• [Your objective] Would you please write out every record exactly?

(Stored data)
=-=-=-=-=

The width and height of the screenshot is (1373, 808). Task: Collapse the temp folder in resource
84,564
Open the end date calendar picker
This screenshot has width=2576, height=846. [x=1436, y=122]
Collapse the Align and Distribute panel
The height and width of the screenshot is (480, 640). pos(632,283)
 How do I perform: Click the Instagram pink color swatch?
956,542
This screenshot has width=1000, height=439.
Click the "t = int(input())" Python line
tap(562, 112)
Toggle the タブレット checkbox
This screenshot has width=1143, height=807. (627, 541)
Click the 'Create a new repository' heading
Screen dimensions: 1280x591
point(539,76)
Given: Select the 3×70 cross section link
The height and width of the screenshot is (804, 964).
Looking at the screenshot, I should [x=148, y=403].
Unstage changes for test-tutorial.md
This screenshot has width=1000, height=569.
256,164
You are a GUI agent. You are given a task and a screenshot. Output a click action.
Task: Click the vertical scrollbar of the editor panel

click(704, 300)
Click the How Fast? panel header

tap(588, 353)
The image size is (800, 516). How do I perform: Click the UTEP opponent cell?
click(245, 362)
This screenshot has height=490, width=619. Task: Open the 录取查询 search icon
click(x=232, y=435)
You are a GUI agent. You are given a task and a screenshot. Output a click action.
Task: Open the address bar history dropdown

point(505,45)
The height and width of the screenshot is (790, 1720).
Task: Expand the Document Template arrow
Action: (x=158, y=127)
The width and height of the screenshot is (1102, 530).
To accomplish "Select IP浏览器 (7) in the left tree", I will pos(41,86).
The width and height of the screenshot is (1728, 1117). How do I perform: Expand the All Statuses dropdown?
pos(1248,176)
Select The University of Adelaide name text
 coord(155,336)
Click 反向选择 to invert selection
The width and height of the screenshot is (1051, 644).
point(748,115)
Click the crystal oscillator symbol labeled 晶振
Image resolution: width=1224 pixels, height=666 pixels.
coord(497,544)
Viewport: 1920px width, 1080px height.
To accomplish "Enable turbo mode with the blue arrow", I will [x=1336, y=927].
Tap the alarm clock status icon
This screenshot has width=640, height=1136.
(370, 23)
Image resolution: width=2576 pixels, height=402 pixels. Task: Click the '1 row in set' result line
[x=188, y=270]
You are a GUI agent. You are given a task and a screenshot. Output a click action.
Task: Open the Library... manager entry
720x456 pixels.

=-=-=-=-=

• [Answer to this problem]
The width and height of the screenshot is (1373, 808). Task: Collapse the temp folder in resource
84,564
Open the end date calendar picker
This screenshot has width=2576, height=846. [x=1436, y=122]
Collapse the Align and Distribute panel
The height and width of the screenshot is (480, 640). pos(632,283)
 How do I perform: Click the Instagram pink color swatch?
956,542
This screenshot has width=1000, height=439.
Click the "t = int(input())" Python line
tap(562, 112)
Toggle the タブレット checkbox
This screenshot has width=1143, height=807. (627, 541)
Click the 'Create a new repository' heading
Screen dimensions: 1280x591
point(539,76)
Given: Select the 3×70 cross section link
The height and width of the screenshot is (804, 964).
Looking at the screenshot, I should [x=148, y=403].
Unstage changes for test-tutorial.md
This screenshot has width=1000, height=569.
256,164
You are a GUI agent. You are given a task and a screenshot. Output a click action.
Task: Click the vertical scrollbar of the editor panel

click(704, 300)
Click the How Fast? panel header

tap(588, 353)
The image size is (800, 516). How do I perform: Click the UTEP opponent cell?
click(245, 362)
This screenshot has height=490, width=619. Task: Open the 录取查询 search icon
click(x=232, y=435)
You are a GUI agent. You are given a task and a screenshot. Output a click action.
Task: Open the address bar history dropdown

point(505,45)
The height and width of the screenshot is (790, 1720).
Task: Expand the Document Template arrow
Action: (x=158, y=127)
The width and height of the screenshot is (1102, 530).
To accomplish "Select IP浏览器 (7) in the left tree", I will pos(41,86).
The width and height of the screenshot is (1728, 1117). How do I perform: Expand the All Statuses dropdown?
pos(1248,176)
Select The University of Adelaide name text
 coord(155,336)
Click 反向选择 to invert selection
The width and height of the screenshot is (1051, 644).
point(748,115)
Click the crystal oscillator symbol labeled 晶振
Image resolution: width=1224 pixels, height=666 pixels.
coord(497,544)
Viewport: 1920px width, 1080px height.
To accomplish "Enable turbo mode with the blue arrow", I will [x=1336, y=927].
Tap the alarm clock status icon
This screenshot has width=640, height=1136.
(370, 23)
Image resolution: width=2576 pixels, height=402 pixels. Task: Click the '1 row in set' result line
[x=188, y=270]
You are a GUI agent. You are given a task and a screenshot. Output a click action.
Task: Open the Library... manager entry
720x456 pixels.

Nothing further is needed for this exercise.